Politics And Five-Day Mail Delivery
In May, U.S. Postmaster General John E. Potter told attendees at the second annual National Catalog Advocacy & Strategy Forum that he is convinced his proposal for five-day mail delivery will become a reality.
But that prognostication has hit a huge stumbling block called C-O-N-G-R-E-S-S.
The financial woes of the U.S. Postal Service have been well documented: The federal agency has not received an operational subsidy from Congress since 1982, and current estimates forecast the federal agency will lose a record $6.4 billion in fiscal 2009. That would be on top of losses of $2.8 billion in fiscal 2008 and $5.1 billion in fiscal 2007. The USPS last turned a profit of $900 million in fiscal 2006.

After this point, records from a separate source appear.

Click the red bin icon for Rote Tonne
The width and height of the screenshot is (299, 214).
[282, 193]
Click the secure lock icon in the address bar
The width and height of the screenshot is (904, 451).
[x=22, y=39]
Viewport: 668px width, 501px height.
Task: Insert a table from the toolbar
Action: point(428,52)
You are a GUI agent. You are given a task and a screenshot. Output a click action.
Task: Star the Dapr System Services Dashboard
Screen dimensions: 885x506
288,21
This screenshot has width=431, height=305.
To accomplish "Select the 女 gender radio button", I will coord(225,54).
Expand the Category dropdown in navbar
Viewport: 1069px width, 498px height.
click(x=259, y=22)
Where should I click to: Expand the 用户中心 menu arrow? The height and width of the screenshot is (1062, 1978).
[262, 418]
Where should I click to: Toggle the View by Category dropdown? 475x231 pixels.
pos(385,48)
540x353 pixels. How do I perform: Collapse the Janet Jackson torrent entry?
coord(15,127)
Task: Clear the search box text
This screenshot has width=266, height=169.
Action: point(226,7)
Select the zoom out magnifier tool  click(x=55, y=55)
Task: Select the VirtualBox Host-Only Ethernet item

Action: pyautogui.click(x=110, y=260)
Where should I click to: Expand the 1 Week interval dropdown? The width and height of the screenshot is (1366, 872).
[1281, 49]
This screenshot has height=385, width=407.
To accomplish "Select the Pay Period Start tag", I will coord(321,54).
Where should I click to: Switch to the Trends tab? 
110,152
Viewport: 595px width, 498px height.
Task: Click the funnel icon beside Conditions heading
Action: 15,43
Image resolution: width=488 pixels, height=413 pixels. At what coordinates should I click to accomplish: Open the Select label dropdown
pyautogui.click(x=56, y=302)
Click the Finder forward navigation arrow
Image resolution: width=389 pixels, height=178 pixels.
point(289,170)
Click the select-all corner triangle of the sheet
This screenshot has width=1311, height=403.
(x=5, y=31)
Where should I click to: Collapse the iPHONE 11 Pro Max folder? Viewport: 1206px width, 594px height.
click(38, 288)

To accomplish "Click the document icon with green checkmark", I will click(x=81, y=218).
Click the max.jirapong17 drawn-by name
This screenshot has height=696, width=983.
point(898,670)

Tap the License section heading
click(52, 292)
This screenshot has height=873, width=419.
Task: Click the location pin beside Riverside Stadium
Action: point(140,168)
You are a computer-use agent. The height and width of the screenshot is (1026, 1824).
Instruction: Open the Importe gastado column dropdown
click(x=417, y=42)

Potter’s five-day delivery proposal would save the USPS roughly $3.5 billion per year. But, according to The Hill, some politicians on both sides of the aisle remain skeptical of reducing mail delivery.
Sen. Susan Collins (R-Maine) said that she’s concerned that a reduction in service would result in a loss of customers. “[Small businesses] point out to me that if they’re trying to do a sale bulletin and there’s no delivery on Saturday and there’s a Monday holiday, it would be out of date by the time the delivery would be made,” she told the newspaper. “Small newspapers would be especially hurt without Saturday deliveries.”
Rep. José Serrano (D-N.Y.) told the newspaper that people depend on Saturday service and “would be greatly inconvenienced by missing a day’s delivery.” What’s more, the American Postal Workers Union has also come out against weekday-only service. The APWU contends that USPS’s funding shortfall is only temporary and that revenue will return once the economy recovers.
In 2000, an average of 5.9 pieces of mail was delivered to every stop, every day, Potter said in May. That average figure has now dropped to 4.7.
It seems as if Potter’s five-day delivery proposal is navigating a tenuous stretch ahead.